We’re also tired of brands’ efforts to ‘be there for us’. It began with the sad piano music and ‘in these unprecedented times’ manifesto ads at the pandemic’s start. This advertising montage laughs at how many brands ran identical pieces of copy. A year later, and claims like “Burritos can save the World” (Chipotle Superbowl spot) sound like a parody. Living through our screens, we’ve begun to demand more unfiltered things and more straight talk. Oatly’s sold-out T-Shirt in response to their own Superbowl spot holds the clue. Was the ad weird? Maybe. But only because it sung the truth, the whole truth and nothing but the truth: Oatly is not made from cows. We suspect Oatly sales (and fans) will grow even faster now. Sometimes a smile and a little synth-pop goes further than the lull of funeral-piano.

Oatly’s Superbowl spot said one thing: “we’re not made from cows”. Even the ironic T-shirts sold out. (BuzzFeed)

The reverse is true for those that extol the virtues of their purpose, but don’t back it up. Employees have begun to call out their own companies whose announcements and actions become divorced. It’s the difference between setting out a vision and making any steps at all towards it. Going forward, communicating proof, however small or steady, will ‘eat purpose for breakfast’. And people will trust those brands that are truthful about progress: nearly half of Gen Zs & Millennials would trust a brand more if they were honest, even about problems (Futerra, 2019).

Bake it in, don’t bolt it on

Spending more time at home has made us realise how full are cupboards are and — as we fill our recycling bins to bursting every week with Amazon cardboard — how endless our consumption is. Less, not more will continue to be an essential theme, an approach made famous by Patagonia. And direct-to-consumer brands have the opportunity to simplify our lives, helping us focus on what we need. Take cleaning products, which seem to grow in number under our sinks, increasing the chemicals and plastic we dump out into the ocean. Method made the first breakthrough some years back with a paired back, eco-friendly product that ‘looks good, does better’ (subsequently acquired by Ecover, then SC Johnson). Homethings now offers a subscription-based service, using just three re-fillable products. The business model itself is the message. Expanding your range and commanding more shelf space is how a traditional consumer-product competes. But new recurring revenue models can underline our desire for less choice, giving us more reassurance in what we’ve chosen instead.
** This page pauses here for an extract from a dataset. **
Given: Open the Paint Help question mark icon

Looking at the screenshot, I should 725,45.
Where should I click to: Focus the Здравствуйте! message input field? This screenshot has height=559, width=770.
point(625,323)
Homethings takes inspiration from Method’s use of colour, but with a ‘less is more’ business model (source:Instagram)

If we build it (for real), they will come.

Creative capital is a way of investing in what brands are building, not just the return. In this way, we have a chance to avoid the compromised ‘houseboats’ that Marc Andreesen describes. The highest growth brands are likely to behave more like B-Corporations, taking inspiration from a more nuanced and comprehensive range of stakeholder issues. And they will be interested in their customers forming communities of collaborators, activists even, by offering a model that encourages them to think, and not just buy. After all, investing is about the compound payback over many years. With the UN giving us just ten to avoid disaster, it’s time to get building.